Юная наставница тяжело вздохнула и покачала головой; видно было, что ей очень хочется в чем-то убедить своего кузена, но она бессильна это сделать. Склонив голову над грамматикой, она принялась искать урок, заданный ей на сегодня.
– Боюсь, что я не особенно добрый и привязчивый человек, Каролина. Мне достаточно привязанности немногих.
– Роберт, не будете ли вы так любезны очинить мне два-три перышка?
– Пожалуйста, и вдобавок разлиную вам тетрадку, а то у вас строчки всегда ложатся косо… Вот так… теперь давайте перья. Вам очинить их тонко?
– Как вы всегда чините для меня и Гортензии; не с широкими концами, как для себя.
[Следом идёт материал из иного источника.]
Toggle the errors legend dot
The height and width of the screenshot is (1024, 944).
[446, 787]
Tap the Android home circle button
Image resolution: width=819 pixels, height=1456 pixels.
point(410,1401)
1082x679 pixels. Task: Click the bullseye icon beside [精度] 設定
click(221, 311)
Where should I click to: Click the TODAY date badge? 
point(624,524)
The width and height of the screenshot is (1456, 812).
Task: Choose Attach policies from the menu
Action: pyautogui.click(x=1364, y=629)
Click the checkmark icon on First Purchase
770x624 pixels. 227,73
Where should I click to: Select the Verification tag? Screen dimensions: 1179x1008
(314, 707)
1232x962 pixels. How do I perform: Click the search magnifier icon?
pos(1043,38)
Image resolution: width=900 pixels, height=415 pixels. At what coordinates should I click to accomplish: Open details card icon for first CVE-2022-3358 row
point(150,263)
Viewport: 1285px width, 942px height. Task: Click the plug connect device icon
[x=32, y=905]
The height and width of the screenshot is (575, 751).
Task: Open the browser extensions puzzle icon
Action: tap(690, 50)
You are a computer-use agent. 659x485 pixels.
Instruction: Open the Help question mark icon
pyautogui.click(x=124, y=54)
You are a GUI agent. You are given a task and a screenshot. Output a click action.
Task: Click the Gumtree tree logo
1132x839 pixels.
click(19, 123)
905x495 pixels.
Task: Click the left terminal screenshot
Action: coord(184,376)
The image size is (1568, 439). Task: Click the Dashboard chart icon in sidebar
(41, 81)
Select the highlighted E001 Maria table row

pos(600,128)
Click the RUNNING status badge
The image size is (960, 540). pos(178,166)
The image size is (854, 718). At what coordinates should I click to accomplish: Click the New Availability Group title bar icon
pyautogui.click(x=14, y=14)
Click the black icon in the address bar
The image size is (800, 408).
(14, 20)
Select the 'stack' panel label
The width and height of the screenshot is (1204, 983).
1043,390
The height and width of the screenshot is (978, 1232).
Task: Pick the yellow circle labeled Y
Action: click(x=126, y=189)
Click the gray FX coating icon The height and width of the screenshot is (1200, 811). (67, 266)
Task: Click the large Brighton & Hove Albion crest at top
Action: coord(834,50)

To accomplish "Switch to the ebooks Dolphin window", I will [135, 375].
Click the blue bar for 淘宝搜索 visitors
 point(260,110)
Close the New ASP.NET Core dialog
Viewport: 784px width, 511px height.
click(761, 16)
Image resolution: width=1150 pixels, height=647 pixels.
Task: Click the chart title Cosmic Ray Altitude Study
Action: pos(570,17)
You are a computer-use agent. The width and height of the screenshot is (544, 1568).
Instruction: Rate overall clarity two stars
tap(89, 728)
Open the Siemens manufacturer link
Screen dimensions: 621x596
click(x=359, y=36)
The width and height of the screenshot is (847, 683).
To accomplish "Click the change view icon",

– Будь я учителем, как Луи, я остался бы дома и посвятил бы все утро вам и вашим занятиям. А мне придется провести весь день на складе шерсти Сайкса.
– Но вы заработаете много денег.
– Скорее, потеряю их.
Когда он кончил чинить перья, к калитке подвели оседланную и взнузданную лошадь.
– Вот и Фред уже меня ждет, пора идти; посмотрю только, как в нашем садике хозяйничает весна.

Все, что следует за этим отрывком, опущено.